There continues to be a TON of misinformation and false expectations out there about "short sales." Following is a very thorough and accurate breakdown and description of the short sale process. It is not for the faint of heart, is not easy, is not quick, and is not successful in the greater Phoenix area about 90% of the time. Read David's article and you'll better understand why.
We are all doing a lot of short sales right now so I came up with answers to some frequently asked questions.
What is a Short Sale?
A short sale is the process by which a homeowner can sell a house for less money than he actually owes on the mortgage(s). This is done by the buyer or investor providing proper documentation to the mortgage lenders to convince them to reduce the mortgage balance to allow the sale. The mortgage lender (or bank) actually takes a loss (or write-off) on the mortgage because the value of the home has fallen below the mortgage balance AND the homeowner is in a poor financial condition that will not allow him to continue to pay on time.
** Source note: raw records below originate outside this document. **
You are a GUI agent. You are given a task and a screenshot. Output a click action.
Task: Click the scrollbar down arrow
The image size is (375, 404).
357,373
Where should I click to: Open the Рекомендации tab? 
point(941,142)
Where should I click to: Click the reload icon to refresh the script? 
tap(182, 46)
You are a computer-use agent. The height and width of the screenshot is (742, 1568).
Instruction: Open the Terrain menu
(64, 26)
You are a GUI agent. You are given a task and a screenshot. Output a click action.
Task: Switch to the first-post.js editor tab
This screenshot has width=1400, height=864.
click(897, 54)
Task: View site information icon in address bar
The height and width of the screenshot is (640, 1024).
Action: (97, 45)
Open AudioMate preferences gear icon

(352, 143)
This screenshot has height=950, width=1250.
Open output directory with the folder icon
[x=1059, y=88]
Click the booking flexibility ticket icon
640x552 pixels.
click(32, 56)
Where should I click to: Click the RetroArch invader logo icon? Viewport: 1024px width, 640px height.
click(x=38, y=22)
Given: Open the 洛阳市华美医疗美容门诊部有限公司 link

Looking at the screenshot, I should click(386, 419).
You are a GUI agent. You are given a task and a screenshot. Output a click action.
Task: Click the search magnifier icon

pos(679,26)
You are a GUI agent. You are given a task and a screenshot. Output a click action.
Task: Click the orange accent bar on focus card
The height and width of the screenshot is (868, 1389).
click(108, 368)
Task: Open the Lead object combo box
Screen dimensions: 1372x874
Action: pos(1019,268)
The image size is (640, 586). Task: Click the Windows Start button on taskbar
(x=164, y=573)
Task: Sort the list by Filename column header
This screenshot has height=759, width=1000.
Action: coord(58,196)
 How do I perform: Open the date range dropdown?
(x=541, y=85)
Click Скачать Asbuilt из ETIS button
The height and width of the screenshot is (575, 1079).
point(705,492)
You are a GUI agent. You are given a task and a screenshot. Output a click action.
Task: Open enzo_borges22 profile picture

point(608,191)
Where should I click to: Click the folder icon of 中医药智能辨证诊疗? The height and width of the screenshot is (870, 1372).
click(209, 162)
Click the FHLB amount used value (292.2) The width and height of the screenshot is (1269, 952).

If the bank approves the discount on the mortgage, the home can be sold for a lower price without the seller having to come up with cash to cover the shortfall, and the mortgage is satisfied and the foreclosure process stops.
Short sales are done on properties in which the owner is "upside down". This means they typically have negative equity or no equity in the home. In other words, the total balance owed on the mortgages is equal to or greater than the price at which the house can be sold. This situation unfortunately, has increased due to the risky loans within the last few years including 100% mortgages (no money down) as well as the recent decline in prices. This is particularly prevalent in the South Florida area, which has a large glut of homes for sale.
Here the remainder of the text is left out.